Personal information
- Date of birth: 18 May 1974 (age 51)
- Place of birth: Wellington, New Zealand
- Height: 1.80 m (5 ft 11 in)
- Position: Attacking midfielder

Youth career
- Brooklyn Northern United
- Wellington United
- Miramar Rangers

Senior career*
- Years: Team / Apps / (Gls)
- 1992–1995: Werder Bremen II
- 1995–1998: VfL Osnabrück / 68 / (11)
- 1998–1999: Kickers Emden
- 1999–2000: VfB Lübeck
- 2000–2004: Football Kingz / 69 / (3)

International career
- 1996–2003: New Zealand / 27 / (6)

Medal record
Representing New Zealand
Men's Association football
OFC Nations Cup
| Winner | 1998 Australia |  |
| Winner | 2002 New Zeland |  |

= Mark Burton (footballer) =

New Zealand footballer

Mark Burton (born 18 May 1974) is a retired association football player who represented the New Zealand national team at international level. He played as an attacking midfielder.

== Club career ==
As a teenager, Burton was recommended to SV Werder Bremen by compatriot and New Zealand football legend Wynton Rufer who played for Bremen at the time. After spending several years in their youth and amateur sides, he moved to lower division teams VfL Osnabrück, Kickers Emden and VfB Lübeck before returning to New Zealand.

== International career ==
Burton played for the New Zealand national team collecting 27 caps and six goals in official FIFA internationals between 1996 and 2003. He twice played at the FIFA Confederations Cup and also twice at the OFC Nations Cup.
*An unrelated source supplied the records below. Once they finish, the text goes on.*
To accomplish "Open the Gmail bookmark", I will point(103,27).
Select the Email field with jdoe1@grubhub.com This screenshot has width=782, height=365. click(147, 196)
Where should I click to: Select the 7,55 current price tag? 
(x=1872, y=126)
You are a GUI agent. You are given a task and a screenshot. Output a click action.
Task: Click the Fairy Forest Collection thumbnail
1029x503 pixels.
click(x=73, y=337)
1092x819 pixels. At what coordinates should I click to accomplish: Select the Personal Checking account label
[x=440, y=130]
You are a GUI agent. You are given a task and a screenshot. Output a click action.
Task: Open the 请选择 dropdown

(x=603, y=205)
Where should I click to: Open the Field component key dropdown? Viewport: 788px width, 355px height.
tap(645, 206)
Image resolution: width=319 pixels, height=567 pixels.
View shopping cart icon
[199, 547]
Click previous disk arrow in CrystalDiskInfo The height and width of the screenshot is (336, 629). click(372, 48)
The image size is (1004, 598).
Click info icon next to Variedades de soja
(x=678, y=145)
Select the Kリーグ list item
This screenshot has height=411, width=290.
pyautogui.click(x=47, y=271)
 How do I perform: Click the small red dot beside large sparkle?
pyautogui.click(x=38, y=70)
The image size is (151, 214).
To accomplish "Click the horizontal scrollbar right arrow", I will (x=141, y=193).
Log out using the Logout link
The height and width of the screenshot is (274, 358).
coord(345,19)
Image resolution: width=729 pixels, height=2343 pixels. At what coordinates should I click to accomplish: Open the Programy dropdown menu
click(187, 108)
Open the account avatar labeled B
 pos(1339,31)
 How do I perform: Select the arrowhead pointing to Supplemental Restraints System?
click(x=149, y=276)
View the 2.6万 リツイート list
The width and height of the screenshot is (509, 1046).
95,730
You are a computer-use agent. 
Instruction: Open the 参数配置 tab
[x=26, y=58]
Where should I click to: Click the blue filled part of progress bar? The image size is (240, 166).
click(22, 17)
At the 2002 OFC Nations Cup in Auckland, the Most Valuable Player of the Tournament Award was presented for the first time, with Burton being deemed the best player of the tournament.

==Career statistics==
===International===

Appearances and goals by national team and year
| National team | Year | Apps | Goals |
| New Zealand | 1996 | 1 | 0 |
| 1997 | 3 | 0 |
| 1998 | 3 | 1 |
| 1999 | 8 | 0 |
| 2001 | 4 | 1 |
| 2002 | 5 | 4 |
| 2003 | 4 | 0 |
| Total |  | 28 | 6 |

Scores and results list New Zealand's goal tally first, score column indicates score after each Burton goal.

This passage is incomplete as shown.